Friday, December 30, 2011

What is software architecture

Practical definition


Many people have different interpretations of what software architecture actually means. Some people take it as the high level decomposition of the system (subsystems or physical distribution). However, a much better interpretation is simply "the most important design decisions". What are important design decisions? If they are going to impact what you (or your customer) care the most, then it is important. Typically, if the design decision is going to impact the availability, performance, scalability, security, usability, manageability, maintainability, cost, then it is part of the architecture.

Examples


Below are some examples of architectural decisions:

  • Availability: how to build in redundancy in all the layers (storage, middle tier) and how to fail-over (e.g., client initiated vs virtual IP)? How to handle excessive load (e.g., QoS)? Selecting well proven products with strong support?

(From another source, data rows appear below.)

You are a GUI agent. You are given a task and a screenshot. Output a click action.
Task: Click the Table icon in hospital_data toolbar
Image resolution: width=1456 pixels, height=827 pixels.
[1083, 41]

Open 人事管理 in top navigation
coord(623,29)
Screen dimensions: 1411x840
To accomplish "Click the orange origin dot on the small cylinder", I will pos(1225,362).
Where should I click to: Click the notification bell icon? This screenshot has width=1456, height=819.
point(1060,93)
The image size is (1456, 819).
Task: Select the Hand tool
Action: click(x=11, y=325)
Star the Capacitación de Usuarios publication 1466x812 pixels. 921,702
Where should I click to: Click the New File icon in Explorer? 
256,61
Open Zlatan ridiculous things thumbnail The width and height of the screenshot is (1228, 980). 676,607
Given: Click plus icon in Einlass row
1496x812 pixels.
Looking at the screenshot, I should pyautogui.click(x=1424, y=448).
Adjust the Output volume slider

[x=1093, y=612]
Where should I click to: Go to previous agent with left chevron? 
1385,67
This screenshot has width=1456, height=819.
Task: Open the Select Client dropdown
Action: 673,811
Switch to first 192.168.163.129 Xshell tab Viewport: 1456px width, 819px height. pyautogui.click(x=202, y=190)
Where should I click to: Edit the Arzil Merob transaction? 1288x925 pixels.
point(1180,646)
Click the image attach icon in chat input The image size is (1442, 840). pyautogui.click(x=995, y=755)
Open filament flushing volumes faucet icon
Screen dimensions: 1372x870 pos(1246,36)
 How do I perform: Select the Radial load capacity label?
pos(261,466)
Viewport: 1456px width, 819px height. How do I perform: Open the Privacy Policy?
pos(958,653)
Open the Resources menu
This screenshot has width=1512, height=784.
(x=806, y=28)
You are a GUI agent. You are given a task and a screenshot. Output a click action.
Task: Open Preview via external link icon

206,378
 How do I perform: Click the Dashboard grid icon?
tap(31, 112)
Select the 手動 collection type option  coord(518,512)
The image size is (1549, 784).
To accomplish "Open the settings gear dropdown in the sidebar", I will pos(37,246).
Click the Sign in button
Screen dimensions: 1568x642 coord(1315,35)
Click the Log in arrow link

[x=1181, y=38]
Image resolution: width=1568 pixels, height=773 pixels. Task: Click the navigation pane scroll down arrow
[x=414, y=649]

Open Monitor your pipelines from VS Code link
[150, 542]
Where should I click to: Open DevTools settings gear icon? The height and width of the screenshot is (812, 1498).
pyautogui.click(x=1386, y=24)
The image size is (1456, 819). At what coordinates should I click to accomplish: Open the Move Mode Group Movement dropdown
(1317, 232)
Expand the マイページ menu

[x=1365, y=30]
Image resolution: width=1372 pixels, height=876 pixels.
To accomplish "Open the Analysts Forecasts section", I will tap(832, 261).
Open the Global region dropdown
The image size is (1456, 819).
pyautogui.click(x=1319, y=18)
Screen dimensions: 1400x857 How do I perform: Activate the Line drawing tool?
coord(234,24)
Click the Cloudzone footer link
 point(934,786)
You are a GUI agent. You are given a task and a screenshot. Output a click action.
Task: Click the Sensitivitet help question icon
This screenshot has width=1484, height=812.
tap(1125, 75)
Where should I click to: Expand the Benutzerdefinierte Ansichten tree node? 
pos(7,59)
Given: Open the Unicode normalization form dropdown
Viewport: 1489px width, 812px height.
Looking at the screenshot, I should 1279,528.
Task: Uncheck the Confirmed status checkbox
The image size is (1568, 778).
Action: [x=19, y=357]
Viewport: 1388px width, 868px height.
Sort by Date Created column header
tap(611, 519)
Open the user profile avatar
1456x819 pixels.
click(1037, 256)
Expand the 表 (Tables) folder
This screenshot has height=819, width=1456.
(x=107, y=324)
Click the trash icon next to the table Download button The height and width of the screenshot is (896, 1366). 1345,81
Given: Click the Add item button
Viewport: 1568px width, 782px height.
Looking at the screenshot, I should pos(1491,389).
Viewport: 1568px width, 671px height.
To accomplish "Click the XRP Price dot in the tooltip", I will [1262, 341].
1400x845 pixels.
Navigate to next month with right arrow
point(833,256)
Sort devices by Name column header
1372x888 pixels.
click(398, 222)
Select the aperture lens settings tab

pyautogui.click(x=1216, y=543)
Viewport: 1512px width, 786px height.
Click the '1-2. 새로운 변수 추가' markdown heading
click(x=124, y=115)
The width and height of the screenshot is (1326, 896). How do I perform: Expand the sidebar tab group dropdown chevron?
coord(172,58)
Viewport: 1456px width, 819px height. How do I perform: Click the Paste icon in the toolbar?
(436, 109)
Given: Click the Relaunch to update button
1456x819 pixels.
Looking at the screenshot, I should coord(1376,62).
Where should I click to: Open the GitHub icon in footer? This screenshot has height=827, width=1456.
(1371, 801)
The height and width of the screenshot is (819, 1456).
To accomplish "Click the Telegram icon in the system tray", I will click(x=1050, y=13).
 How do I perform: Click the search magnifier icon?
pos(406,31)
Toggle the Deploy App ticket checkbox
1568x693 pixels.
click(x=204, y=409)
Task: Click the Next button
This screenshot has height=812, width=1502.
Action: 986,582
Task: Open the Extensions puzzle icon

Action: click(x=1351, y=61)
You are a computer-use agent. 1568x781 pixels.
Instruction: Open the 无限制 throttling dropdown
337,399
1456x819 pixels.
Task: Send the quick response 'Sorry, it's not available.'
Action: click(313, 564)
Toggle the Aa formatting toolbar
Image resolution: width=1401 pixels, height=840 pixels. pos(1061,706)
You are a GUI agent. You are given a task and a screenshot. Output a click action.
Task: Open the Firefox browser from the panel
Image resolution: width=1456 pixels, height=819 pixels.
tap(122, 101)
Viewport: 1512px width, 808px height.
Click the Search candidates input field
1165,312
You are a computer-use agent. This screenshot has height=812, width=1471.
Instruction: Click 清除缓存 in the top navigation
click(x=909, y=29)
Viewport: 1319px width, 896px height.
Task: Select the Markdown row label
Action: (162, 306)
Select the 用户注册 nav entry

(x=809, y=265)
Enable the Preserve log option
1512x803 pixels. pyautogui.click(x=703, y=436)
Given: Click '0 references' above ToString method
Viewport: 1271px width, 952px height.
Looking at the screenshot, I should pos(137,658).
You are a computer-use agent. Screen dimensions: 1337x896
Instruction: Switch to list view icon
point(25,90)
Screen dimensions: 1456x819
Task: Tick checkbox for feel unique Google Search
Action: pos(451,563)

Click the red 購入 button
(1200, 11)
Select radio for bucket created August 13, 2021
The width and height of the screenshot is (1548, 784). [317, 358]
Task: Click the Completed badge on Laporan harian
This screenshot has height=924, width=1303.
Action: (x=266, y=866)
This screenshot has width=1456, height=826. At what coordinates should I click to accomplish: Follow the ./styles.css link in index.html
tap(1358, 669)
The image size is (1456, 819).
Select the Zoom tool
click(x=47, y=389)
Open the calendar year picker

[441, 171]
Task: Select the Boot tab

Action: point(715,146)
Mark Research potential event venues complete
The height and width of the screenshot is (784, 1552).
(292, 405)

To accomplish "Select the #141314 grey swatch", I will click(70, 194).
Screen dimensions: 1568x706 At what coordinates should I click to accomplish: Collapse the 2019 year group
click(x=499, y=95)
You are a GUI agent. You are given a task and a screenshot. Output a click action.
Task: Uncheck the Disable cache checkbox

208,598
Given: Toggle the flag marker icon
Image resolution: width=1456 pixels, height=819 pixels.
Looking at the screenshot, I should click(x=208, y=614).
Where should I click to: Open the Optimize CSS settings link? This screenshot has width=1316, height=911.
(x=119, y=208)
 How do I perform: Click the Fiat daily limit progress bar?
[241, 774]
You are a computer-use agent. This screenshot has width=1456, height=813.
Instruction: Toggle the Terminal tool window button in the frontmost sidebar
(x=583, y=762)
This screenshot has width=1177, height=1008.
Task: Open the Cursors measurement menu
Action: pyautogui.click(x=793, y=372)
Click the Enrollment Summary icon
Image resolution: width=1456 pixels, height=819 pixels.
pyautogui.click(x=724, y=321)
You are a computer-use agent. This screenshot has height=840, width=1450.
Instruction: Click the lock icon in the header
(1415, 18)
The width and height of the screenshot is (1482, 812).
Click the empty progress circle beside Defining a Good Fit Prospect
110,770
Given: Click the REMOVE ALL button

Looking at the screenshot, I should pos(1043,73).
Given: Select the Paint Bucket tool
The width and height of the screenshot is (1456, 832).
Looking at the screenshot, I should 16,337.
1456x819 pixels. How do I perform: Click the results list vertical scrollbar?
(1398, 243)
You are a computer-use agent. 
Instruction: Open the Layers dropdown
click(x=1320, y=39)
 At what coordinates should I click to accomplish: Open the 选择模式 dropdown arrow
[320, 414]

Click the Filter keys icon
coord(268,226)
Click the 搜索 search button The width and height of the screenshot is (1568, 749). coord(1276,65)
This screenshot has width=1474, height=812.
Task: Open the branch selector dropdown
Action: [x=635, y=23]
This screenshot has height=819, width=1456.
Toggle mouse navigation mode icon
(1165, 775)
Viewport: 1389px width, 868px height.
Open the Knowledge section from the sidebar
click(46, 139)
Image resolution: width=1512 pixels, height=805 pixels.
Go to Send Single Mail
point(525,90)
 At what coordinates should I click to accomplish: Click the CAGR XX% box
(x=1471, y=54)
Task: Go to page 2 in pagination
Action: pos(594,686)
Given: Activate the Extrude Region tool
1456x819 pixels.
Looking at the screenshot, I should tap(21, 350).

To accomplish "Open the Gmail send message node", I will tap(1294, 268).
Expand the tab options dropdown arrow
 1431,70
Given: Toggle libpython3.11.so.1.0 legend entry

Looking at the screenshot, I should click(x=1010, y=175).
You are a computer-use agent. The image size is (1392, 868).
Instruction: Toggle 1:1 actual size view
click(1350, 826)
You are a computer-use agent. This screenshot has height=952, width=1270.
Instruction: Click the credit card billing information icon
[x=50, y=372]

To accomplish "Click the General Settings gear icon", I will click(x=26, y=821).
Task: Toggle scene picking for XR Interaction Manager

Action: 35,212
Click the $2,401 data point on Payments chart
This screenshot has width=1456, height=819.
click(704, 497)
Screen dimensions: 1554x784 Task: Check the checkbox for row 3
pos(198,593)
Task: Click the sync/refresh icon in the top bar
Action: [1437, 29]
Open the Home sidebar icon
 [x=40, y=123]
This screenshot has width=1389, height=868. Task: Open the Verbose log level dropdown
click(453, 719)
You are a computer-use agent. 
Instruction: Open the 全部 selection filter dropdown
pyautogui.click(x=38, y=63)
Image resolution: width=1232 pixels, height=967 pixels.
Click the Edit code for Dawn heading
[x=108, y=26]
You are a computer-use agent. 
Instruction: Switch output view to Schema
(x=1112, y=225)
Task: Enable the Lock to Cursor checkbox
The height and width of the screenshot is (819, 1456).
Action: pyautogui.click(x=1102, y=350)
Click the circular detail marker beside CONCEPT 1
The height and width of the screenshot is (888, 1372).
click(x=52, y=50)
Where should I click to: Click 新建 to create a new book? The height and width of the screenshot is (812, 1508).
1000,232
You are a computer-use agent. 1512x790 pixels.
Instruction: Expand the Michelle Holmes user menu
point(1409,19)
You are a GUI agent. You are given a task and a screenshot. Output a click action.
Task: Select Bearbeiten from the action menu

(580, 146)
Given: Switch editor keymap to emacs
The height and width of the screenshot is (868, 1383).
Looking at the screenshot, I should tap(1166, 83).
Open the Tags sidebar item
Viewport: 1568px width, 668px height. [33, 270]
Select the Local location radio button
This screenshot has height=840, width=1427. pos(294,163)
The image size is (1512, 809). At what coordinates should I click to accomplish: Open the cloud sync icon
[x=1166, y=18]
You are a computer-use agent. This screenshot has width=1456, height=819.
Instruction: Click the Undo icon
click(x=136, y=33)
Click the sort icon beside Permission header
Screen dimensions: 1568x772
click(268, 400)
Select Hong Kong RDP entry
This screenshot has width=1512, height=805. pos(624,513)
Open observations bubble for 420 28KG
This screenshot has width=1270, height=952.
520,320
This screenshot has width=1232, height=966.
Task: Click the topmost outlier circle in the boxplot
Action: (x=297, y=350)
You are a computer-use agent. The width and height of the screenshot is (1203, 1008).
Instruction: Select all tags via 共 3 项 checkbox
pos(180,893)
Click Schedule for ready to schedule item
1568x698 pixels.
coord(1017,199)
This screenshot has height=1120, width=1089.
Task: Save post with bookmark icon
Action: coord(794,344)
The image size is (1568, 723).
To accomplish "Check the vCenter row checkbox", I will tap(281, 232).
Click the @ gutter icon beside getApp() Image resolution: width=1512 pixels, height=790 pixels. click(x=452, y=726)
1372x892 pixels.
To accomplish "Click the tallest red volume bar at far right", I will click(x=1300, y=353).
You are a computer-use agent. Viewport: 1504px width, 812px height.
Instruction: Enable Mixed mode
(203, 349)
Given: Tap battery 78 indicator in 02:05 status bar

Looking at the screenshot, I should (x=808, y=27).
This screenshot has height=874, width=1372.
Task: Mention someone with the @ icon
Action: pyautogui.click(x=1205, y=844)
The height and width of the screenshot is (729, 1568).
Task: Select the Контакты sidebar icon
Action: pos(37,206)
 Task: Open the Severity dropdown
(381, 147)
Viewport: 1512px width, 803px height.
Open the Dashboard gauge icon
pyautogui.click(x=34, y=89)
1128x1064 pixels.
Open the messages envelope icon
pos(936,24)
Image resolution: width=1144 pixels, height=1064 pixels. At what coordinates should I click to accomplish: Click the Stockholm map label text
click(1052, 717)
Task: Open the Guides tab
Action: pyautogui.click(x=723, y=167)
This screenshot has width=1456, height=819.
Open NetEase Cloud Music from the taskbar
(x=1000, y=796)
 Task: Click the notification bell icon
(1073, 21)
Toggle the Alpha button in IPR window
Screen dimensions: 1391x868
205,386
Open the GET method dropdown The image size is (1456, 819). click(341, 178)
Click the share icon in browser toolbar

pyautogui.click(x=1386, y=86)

  • Scalability: how to scale (scale out or scale up) and load balance?

  • Performance: multi-threading, algorithm, processing in batches?

  • Security: encrypting data against exposure, using HMAC to check data integrity, secure communication, auditing?

  • Manageability: monitoring and operational control (e.g., logging, JMX)? Live upgrading (OK to upgrade just one node at a time in a cluster)?

  • Maintainability: automated tests, using a language, tools and frameworks familiar to the team, proper layering of the code (UI, service, data access layers)?

  • Cost: language, tools and frameworks familiar to the team, open source vs commercial products?


Specifying and maintaining the architecture


I find the best way to specify the architecture is to explain it in use cases (e.g., how to perform fail-over when a certain component fails or how to ensure security in a typical use case).
Also, specifying the architecture is just the first step. Some team members may make sub-optimal architectural decisions in programming without knowing it, or you may realize that your initial decisions can be further improved when you see the code. Therefore, as the architect, your work is far from over and you must keep the architecture (as implemented in the code) fit as the project goes.